Nyamogo v Telkom Kenya Limited (Civil Suit 1736 of 1993) [2023] KEHC 17309 (KLR) (Civ) (4 May 2023) (Ruling)
Neutral citation:
[2023] KEHC 17309 (KLR)
Republic of Kenya
Civil Suit 1736 of 1993
CW Meoli, J
May 4, 2023
Between
Nyamodi Ochieng Nyamogo
Applicant
and
Telkom Kenya Limited
Respondent
Ruling
1.For determination is the motion by Nyamodi Ochieng Nyamogo (hereafter the Applicant) dated 06.08.2020 seeking inter alia that the court be pleased to review and set aside the ruling delivered on 14.05.2020 by Githua, J. The motion is expressed to be brought under Section 80 of the Civil Procedure Act and order 45 rules 1 of the Civil Procedure Rules among others. On grounds on the face of the motion as amplified in the supporting affidavit sworn by Applicant.

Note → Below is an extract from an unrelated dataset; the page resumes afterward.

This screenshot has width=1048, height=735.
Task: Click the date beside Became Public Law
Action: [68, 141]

2.To the effect that the court in its ruling delivered on 14.05.2020 failed to address one of the prayers sought in the motion dated 05.07.2019 particularly seeking that the court ensures compliance with the ruling of Odunga, J (as he then was) delivered on 20.12.2012. That the directions that were given in the foregoing ruling once complied with would have settled the issue of the decretal amount arising from the judgment delivered by Nambuye, J (as she then was) on 22.06.2012.

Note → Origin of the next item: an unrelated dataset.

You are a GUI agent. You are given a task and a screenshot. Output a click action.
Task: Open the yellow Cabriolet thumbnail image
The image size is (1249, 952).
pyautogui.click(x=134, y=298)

3.He deposes further that the court did not decide on the pension that he ought to receive every month despite expert evidence, by way of an accountant’s report, presented to aid the court in determining the issue; that the court failed to consider the said evidence on grounds that the report was not signed yet the same was duly signed and dated, and therefore authentic; and that the directions of the court in the ruling dated 20.12.2012 on settlement of the terms of the decree arising out of the judgment delivered on 22.06.2012 are yet to be complied with. In conclusion, he asserts that the evidence of the accountant was tendered to assist the court in making a just and fair determination.
4.Telkom Kenya Limited (hereafter the Respondent) opposes the motion by way of grounds of opposition dated 16.10.2020. The Respondent takes issues with the motion on grounds that the same is misconceived, frivolous and vexatious; that the it is devoid of any merit; that it is bad in law and an abuse of the court process; that the motion does not satisfy the requirements of Order 45 of the Civil Procedure Rules to warrant review; and that it is in the interest of justice for litigation to come to an end.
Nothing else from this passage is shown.